§ **REQUIRED ACTIONS**:
1. Summarize the page on 64-bit multiplication in two sentences.
2. In the page on 64-bit multiplication, take the part that begins at the words "x = a*2^32 +" and stops after "64-bit, ignore 2^64*ac)", and write it out with "bd" changed to "b*d".

§ **SELECTED PASSAGE**:

Home

We can multiply two 64-bit numbers using 32-bit multiplication operations (or in general 2n-bit numbers using n-bit multiplication), by breaking the number into 32-bit halves, then performing multiplication on each half.

x = a*2^32 + b
y = c*2^32 + d
x * y = (a*2^32 + b) * (c*2^32 + d)
      = (a*2^32 * c*2^32) + (a*2^32 * d) + (c*2^32 * b) + (bd)
      = 2^64*ac + 2^32*ad + 2^32*bc + bd
      = 2^32*(ad + bc) + bd (result is 64-bit, ignore 2^64*ac)

To perform a 2x64 multiplication, we can apply this algorithm once to each lane. The problem is the number of operations, just counting arithmetic (ignore moves), we will need ~7 for each lane, totaling 14. There is a better way, using SIMD instructions.

To summarize our goal, given two 64x2 integers (in SIMD 128-bit registers), we would like to perform 64-bit multiplication, lane-wise.

x = [a*2^32 + b | c*2^32 + d]
y = [e*2^32 + f | g*2^32 + h]
x * y = [2^32*(af + be) + bf | 2^32*(ch + dg) + dh]

In this representation, the vertical bar, |, is a separation between two 64-bit lanes. Later we will use a comma, ,, as the separator between 32-bit halves of a 64-bit number, like so [a, b | c, d].

Below we walk through implementations on x64, ARM64, and ARM (deep dive). The inputs, x and y in the example above, are in the registers named left and right. Temporaries are prefixed with tmp, and dst is the output register.

x64

On x64, we can do a pretty okay job, using 8 instructions (excluding 2 moves). This algorithm uses 2 temporaries.

__ Movaps(tmp1, left);   // tmp1 = left =  [a, b | c, d]
__ Movaps(tmp2, right);  // tmp2 = right = [e, f | g, h]

// Multiply high dword of each qword of left with right.
__ Psrlq(tmp1, 32);      // tmp1 = [0, a | 0, c]
__ Pmuludq(tmp1, right); // tmp1 = [af | ch]

// Multiply high dword of each qword of right with left.

§ **PROVIDED MATERIAL**:

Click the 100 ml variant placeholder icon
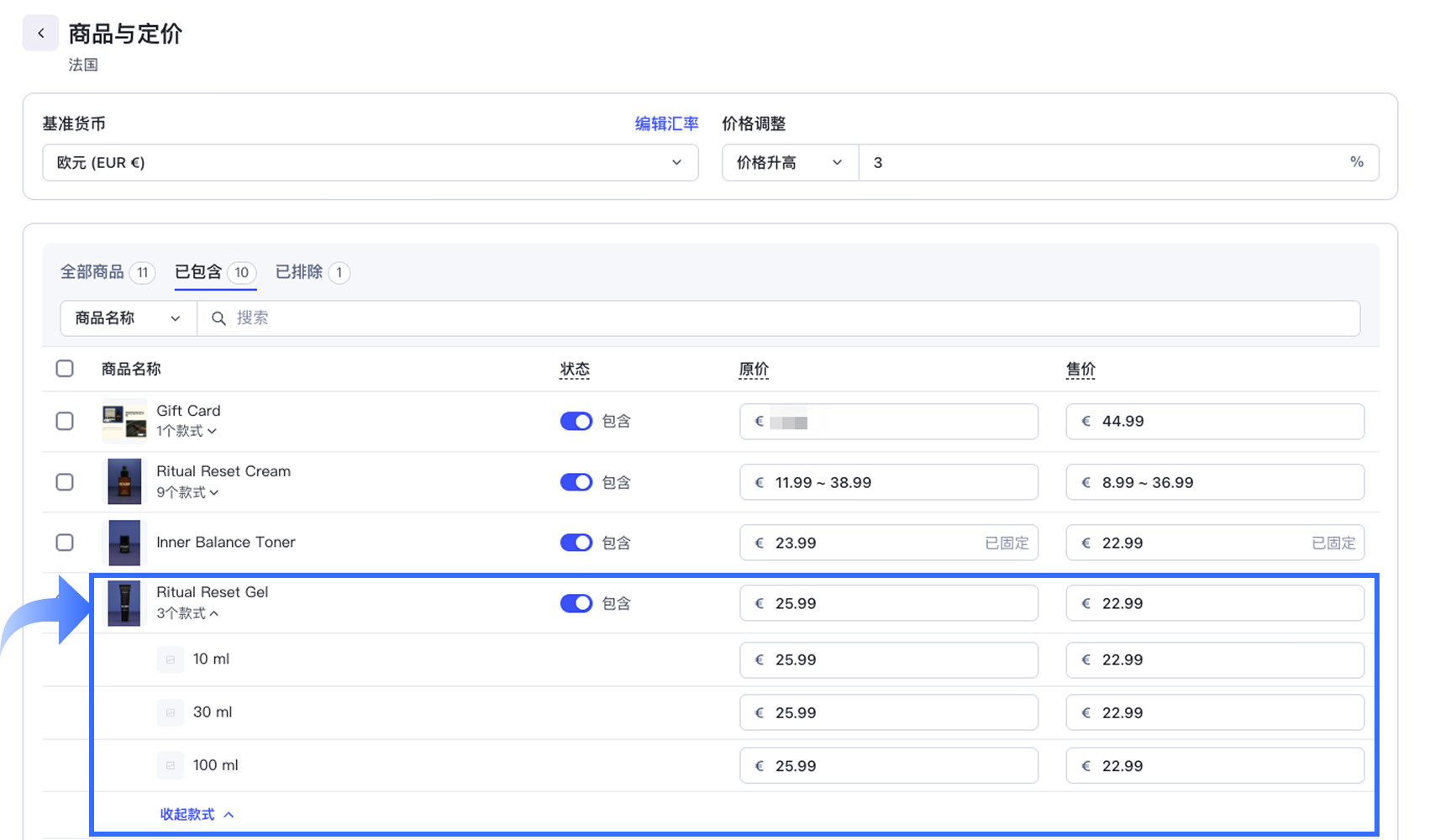This screenshot has height=840, width=1435. click(171, 765)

§ **ANSWERS TO THE EXERCISES**:
1. Two 64-bit numbers can be multiplied with 32-bit multiplications by splitting each into 32-bit halves, multiplying the halves, and ignoring the 2^64*ac term because the result is 64-bit. Applying this to each lane of a 2x64 multiplication takes about 14 arithmetic operations, so the page presents a better SIMD method, starting with an x64 implementation that uses 8 instructions (excluding 2 moves) and 2 temporaries.

2.
x = a*2^32 + b
y = c*2^32 + d
x * y = (a*2^32 + b) * (c*2^32 + d)
      = (a*2^32 * c*2^32) + (a*2^32 * d) + (c*2^32 * b) + (b*d)
      = 2^64*ac + 2^32*ad + 2^32*bc + b*d
      = 2^32*(ad + bc) + b*d (result is 64-bit, ignore 2^64*ac)